Task directions: Rewrite the rows as a numbered list, from the first line down to the line containing "(280, 383).", and leave out any blank lines.

______________________________

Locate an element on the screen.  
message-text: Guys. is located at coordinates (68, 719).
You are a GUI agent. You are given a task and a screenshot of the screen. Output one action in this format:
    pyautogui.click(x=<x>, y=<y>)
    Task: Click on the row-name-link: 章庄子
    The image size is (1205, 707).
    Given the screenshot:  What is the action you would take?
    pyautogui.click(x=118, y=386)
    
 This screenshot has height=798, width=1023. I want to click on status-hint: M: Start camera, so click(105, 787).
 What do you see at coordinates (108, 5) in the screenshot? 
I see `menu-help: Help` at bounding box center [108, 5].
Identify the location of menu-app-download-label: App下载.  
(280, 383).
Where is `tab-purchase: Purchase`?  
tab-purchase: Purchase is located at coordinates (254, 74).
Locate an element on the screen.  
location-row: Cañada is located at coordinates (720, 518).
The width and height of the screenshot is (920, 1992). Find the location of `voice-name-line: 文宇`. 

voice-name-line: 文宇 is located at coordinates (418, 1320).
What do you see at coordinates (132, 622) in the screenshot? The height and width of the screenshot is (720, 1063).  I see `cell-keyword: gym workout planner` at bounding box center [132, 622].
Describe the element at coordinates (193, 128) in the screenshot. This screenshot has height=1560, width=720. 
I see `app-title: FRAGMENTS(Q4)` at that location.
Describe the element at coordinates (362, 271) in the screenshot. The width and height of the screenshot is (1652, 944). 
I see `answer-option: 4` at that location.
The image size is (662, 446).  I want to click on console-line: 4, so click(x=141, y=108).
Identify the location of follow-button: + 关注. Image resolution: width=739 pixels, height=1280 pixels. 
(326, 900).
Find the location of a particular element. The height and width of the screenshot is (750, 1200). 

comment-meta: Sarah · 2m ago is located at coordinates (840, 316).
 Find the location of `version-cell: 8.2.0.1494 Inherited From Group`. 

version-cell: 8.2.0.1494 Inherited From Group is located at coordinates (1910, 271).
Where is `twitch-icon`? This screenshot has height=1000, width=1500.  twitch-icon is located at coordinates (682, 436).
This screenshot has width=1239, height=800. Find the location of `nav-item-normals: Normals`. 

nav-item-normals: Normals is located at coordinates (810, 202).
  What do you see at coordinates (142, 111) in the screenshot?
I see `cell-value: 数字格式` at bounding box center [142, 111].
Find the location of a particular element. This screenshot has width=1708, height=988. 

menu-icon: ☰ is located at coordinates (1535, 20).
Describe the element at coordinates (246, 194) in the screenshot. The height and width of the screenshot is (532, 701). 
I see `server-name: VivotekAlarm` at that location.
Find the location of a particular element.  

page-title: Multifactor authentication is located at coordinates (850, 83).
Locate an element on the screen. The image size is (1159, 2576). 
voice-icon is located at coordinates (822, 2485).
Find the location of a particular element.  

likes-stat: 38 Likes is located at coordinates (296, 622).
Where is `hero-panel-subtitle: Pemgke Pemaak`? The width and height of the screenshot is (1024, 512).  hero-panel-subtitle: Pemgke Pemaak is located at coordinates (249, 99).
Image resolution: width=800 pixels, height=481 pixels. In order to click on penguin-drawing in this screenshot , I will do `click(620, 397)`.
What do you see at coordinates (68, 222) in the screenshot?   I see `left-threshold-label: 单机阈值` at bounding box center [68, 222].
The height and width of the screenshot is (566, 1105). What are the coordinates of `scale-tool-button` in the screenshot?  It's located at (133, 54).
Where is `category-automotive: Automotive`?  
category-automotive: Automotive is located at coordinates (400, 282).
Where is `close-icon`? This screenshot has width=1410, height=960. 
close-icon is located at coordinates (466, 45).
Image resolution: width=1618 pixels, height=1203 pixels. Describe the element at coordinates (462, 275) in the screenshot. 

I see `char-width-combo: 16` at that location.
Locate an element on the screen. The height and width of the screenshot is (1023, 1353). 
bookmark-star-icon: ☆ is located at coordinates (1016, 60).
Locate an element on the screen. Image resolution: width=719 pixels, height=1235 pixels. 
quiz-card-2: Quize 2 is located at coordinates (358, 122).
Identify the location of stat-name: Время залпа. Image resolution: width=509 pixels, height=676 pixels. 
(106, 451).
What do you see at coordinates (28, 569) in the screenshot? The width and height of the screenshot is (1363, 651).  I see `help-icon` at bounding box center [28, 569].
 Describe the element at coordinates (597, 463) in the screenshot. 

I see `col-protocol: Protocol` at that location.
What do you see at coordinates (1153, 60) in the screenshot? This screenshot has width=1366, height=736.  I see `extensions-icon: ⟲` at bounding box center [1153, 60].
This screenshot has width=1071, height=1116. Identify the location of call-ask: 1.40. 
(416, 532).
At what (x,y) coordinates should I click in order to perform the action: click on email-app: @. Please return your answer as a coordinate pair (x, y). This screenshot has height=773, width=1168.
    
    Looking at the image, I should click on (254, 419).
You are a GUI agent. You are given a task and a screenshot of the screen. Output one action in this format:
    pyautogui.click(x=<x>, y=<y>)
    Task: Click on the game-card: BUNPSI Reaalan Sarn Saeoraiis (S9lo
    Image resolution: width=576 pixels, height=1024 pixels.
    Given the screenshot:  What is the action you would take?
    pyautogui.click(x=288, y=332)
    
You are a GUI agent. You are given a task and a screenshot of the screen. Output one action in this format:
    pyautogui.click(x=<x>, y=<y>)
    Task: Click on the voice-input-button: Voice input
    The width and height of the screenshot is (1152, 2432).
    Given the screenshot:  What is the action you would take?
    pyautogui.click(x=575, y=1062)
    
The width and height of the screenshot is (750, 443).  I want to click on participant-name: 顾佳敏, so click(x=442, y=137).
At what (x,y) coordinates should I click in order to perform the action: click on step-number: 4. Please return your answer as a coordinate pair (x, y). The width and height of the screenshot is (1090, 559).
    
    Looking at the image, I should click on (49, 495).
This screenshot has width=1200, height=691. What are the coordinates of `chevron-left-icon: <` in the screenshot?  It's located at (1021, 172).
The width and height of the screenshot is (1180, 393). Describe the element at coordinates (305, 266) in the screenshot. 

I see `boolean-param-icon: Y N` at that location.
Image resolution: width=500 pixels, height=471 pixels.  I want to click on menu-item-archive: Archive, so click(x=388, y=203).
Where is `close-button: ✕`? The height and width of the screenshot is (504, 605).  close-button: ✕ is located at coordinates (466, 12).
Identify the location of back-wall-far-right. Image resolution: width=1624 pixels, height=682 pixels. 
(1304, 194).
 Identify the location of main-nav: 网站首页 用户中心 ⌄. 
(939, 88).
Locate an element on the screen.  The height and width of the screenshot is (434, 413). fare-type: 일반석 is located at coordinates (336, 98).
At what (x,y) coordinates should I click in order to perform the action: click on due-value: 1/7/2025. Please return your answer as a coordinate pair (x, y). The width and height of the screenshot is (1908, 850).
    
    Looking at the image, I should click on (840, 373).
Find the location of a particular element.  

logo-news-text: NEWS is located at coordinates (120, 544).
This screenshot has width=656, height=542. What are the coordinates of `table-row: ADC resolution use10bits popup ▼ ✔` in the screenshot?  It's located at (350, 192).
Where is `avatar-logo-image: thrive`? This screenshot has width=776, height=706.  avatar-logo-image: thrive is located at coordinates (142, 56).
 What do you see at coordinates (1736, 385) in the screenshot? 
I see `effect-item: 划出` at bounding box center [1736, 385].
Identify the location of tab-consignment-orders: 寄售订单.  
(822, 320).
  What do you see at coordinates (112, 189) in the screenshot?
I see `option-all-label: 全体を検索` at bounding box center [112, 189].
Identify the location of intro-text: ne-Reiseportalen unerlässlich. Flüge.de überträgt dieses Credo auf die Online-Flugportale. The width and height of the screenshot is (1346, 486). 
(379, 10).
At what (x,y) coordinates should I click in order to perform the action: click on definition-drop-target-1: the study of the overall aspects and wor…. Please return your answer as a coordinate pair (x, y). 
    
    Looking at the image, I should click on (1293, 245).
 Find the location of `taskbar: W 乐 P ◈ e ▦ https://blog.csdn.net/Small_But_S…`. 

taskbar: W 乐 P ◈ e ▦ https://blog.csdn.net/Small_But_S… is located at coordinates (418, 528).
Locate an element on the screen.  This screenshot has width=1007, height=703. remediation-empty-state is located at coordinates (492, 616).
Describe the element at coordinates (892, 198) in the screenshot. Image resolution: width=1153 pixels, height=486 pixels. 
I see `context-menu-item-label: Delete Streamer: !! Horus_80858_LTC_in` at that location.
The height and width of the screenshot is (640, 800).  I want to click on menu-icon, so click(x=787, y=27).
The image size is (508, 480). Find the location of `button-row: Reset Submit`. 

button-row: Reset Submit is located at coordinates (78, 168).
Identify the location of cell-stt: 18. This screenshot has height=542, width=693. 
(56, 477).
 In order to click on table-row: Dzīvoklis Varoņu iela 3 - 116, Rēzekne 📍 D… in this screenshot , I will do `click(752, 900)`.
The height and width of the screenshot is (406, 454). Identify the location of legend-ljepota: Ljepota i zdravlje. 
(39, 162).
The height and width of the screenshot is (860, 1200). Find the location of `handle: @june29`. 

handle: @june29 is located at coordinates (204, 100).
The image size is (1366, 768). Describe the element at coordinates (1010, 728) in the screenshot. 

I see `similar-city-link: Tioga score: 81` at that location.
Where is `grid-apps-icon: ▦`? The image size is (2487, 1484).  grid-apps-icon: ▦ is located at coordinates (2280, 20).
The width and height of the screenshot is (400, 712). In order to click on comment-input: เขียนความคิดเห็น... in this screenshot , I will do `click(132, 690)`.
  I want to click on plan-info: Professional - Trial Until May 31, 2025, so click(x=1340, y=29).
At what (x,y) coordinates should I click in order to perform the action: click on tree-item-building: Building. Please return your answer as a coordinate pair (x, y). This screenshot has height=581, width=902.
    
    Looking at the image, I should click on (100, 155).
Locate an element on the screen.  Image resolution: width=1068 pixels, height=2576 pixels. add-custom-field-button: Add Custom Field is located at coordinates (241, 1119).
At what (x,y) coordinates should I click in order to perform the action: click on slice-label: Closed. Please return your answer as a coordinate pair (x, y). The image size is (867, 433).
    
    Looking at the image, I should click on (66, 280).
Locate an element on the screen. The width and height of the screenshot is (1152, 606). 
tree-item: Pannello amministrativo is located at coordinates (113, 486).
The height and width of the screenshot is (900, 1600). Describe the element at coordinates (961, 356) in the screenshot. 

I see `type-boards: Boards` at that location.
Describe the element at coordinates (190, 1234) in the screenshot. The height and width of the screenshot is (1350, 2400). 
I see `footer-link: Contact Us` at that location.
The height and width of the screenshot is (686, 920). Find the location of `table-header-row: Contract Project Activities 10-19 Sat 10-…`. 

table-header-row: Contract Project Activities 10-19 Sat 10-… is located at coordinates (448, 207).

______________________________

Reply:
1. Locate an element on the screen.  
2. message-text: Guys. is located at coordinates (68, 719).
3. You are a GUI agent. You are given a task and a screenshot of the screen. Output one action in this format:
4.     pyautogui.click(x=<x>, y=<y>)
5.     Task: Click on the row-name-link: 章庄子
6.     The image size is (1205, 707).
7.     Given the screenshot:  What is the action you would take?
8.     pyautogui.click(x=118, y=386)
9.  This screenshot has height=798, width=1023. I want to click on status-hint: M: Start camera, so click(105, 787).
10.  What do you see at coordinates (108, 5) in the screenshot? 
11. I see `menu-help: Help` at bounding box center [108, 5].
12. Identify the location of menu-app-download-label: App下载.  
13. (280, 383).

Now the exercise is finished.